_Required tasks_
**1)** In the golems.io post, list each distinct method called on `browser` in the zombie.js form-filling example.
**2)** Reproduce verbatim the stretch of the golems.io post that opens with the words containing "Last year I" and closes with "dedicate to this.".

_Article_
-*-*-

TL;DR: I started something I can't finish, want to help me?

Many times in my career I've found a need for large volumes of realistic 
test data (aka "fixtures"),
and had long had a thought at the back of my mind that it could be well 
provided by a service.
Last year I had time to work on the idea (using node.js), and made some 
good progress building
the core technology in a project I'm calling golems.io.  Later in the year 
I got
sucked into a new venture (http://www.snupi.com/) and no longer have time 
to dedicate to this.
However I don't want the effort so far to go to waste, and am wondering if 
1) the 
community thinks this is a potentially valuable service, and 2) if there 
are any
people or organizations out there interested in taking it on.  

So what's the point of this?  There are many, but the most obvious use case 
I can think of: automated testing of web sites/services.
Consider this form filling example from zombie.js 
<http://zombie.labnotes.org/#Feeding>

  browser.
    fill("Your Name", "Arm Biter").
    fill("Profession", "Living dead").
    select("Born", "1968").
    uncheck("Send me the newsletter").
    pressButton("Sign me up", function() {
      // Make sure we got redirected to thank you page.
      assert.equal(browser.location.pathname, "/thankyou");
    });

Consider the second arguments to fill and select--where do these come 
from?  Hard-coded values are perhaps fine 
for a simple unit test, but what if you wanted to create a few hundred or a 
few thousand subscribers for 
your newsletter?  That's where a fixture generator comes in handy, but 
there are serious limitations to the
existing ones.  First consider the output of a class random fixture 
generator like Faker <https://github.com/marak/Faker.js/>

  {
    "name":"Oswald Goldner",
    "username":"Izaiah",
    "email":"[email protected]",
    "address":{"zipcode":"35411"},
    "phone":"1-658-413-1550"

-*-*-

_Supplied entries_
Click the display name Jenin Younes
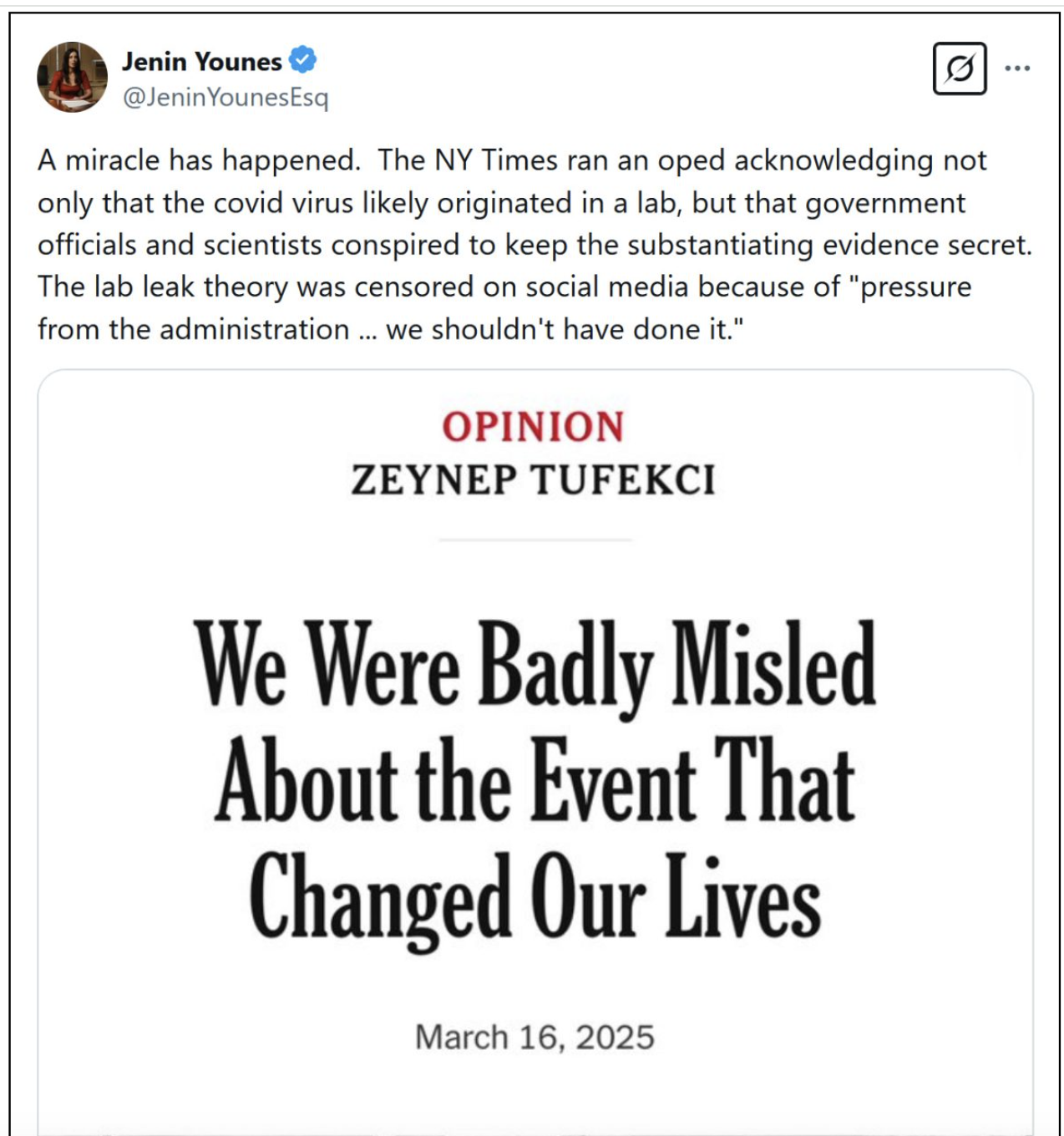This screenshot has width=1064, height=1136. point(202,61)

-*-*-

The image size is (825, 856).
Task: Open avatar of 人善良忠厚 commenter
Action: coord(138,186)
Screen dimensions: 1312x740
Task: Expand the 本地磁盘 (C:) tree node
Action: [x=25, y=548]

-*-*-

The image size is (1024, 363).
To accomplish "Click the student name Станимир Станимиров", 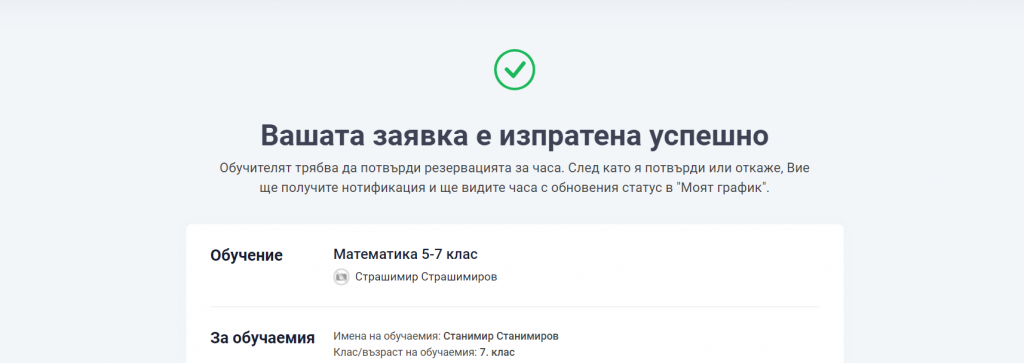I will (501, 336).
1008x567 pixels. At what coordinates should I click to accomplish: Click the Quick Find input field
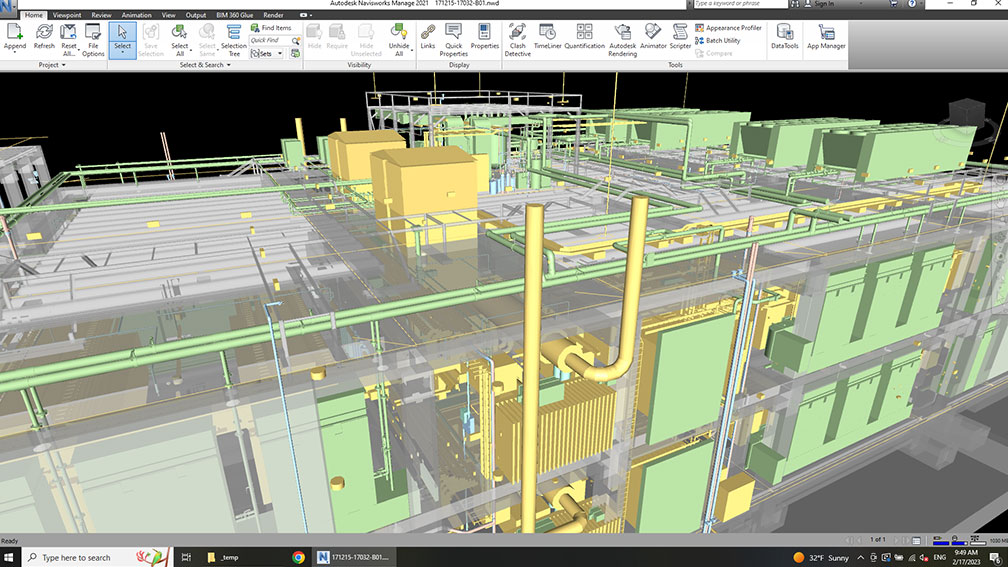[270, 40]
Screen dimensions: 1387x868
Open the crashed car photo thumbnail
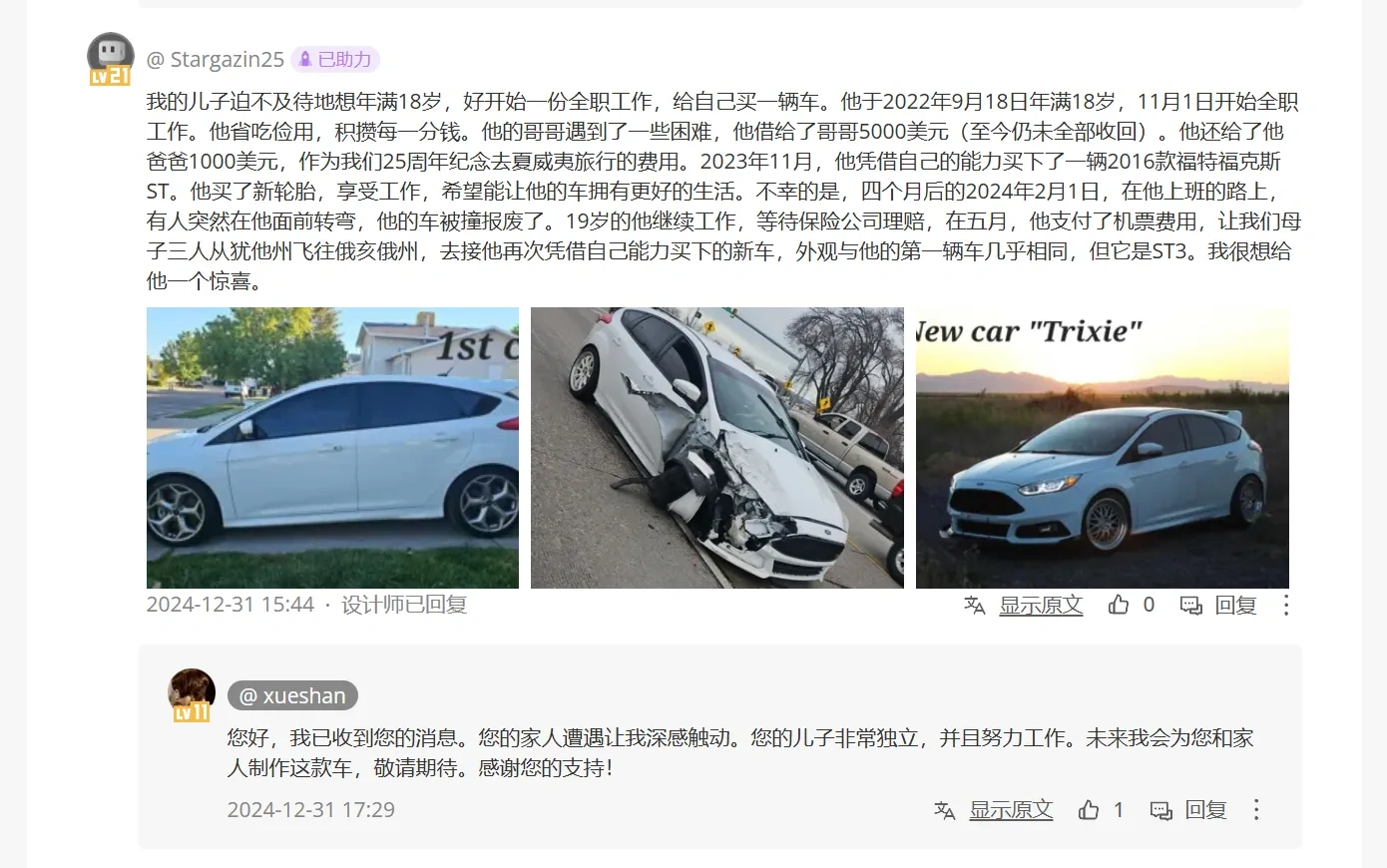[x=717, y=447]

-*-*-

_Results in order_
**1)**
- fill
- select
- uncheck
- pressButton

**2)**
Last year I had time to work on the idea (using node.js), and made some 
good progress building
the core technology in a project I'm calling golems.io.  Later in the year 
I got
sucked into a new venture (http://www.snupi.com/) and no longer have time 
to dedicate to this.